• Work to do:
Print the data below verbatim, starting at the line that contains "You are a GUI" and ending with the last line of the data. Leave out the pictures.

(Text and element-pointing records)
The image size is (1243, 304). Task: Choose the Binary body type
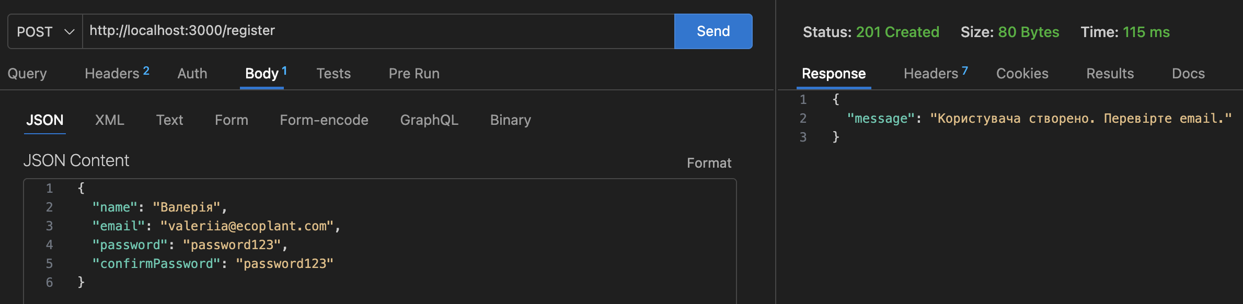tap(511, 120)
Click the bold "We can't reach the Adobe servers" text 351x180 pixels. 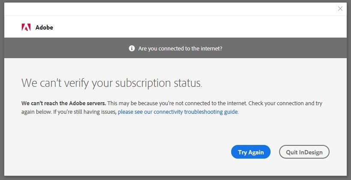63,103
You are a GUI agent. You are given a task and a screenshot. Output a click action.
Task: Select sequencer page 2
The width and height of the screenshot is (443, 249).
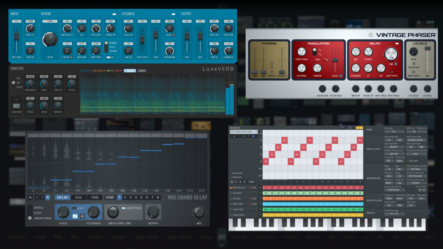pos(235,182)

• The solution:
You are a GUI agent. You are given a task and a screenshot. Output a click action.
Task: Select sequencer page 2
The width and height of the screenshot is (443, 249).
pos(235,182)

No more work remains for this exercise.